[WHAT YOU ARE ASKED TO DO]
Please rewrite the records between the lines holding "기장군 제9대 장안읍체육회 회장선거 당선인 공고 (150, 2258)" and "기장군 제3대 댄스스포츠연맹 회장 선거 후보자 확정 공고 (170, 2179)", inclusive, scaling every coordinate in the answers by 0.5 and rounding to whole numbers, with halves rounded up. Copy all other text in these lines unchanged, including any numbers outside the coordinates, and give only these lines.
_ _ _ _
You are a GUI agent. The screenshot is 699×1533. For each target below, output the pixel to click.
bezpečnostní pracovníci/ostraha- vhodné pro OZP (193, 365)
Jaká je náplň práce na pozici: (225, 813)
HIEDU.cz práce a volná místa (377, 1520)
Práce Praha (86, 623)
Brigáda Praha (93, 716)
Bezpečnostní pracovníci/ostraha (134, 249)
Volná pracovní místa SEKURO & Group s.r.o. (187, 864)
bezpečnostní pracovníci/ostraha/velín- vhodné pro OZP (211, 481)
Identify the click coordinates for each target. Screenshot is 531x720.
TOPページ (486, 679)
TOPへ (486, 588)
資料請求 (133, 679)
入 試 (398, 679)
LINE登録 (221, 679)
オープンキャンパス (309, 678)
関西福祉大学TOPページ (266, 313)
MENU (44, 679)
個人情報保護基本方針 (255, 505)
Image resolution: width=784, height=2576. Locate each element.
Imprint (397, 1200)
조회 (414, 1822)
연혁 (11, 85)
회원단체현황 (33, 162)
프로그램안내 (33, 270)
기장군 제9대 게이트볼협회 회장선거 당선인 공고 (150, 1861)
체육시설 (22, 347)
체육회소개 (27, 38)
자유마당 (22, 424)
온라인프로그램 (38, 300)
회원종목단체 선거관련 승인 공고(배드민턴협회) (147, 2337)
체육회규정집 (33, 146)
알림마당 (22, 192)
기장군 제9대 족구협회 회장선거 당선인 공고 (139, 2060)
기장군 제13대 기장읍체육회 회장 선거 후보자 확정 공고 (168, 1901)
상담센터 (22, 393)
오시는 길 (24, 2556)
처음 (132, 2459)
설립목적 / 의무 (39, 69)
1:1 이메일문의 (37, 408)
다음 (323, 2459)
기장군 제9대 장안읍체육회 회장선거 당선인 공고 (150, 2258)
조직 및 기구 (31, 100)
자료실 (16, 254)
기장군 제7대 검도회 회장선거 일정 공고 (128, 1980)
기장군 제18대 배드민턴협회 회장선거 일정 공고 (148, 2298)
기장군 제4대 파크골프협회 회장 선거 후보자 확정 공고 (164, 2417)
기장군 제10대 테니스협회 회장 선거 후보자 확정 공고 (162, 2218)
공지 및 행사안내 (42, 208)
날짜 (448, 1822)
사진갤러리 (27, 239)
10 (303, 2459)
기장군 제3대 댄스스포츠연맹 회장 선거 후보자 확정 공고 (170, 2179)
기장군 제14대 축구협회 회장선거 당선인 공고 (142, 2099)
_ _ _ _
[RESULT]
기장군 제9대 장안읍체육회 회장선거 당선인 공고 (75, 1129)
조직 및 기구 (16, 50)
자료실 (8, 127)
기장군 제7대 검도회 회장선거 일정 공고 (64, 990)
기장군 제18대 배드민턴협회 회장선거 일정 공고 (74, 1149)
기장군 제4대 파크골프협회 회장 선거 후보자 확정 공고 (82, 1209)
기장군 제10대 테니스협회 회장 선거 후보자 확정 공고 (81, 1109)
공지 및 행사안내 (21, 104)
날짜 (224, 911)
사진갤러리 (14, 120)
10 (152, 1230)
기장군 제3대 댄스스포츠연맹 회장 선거 후보자 확정 공고 (85, 1090)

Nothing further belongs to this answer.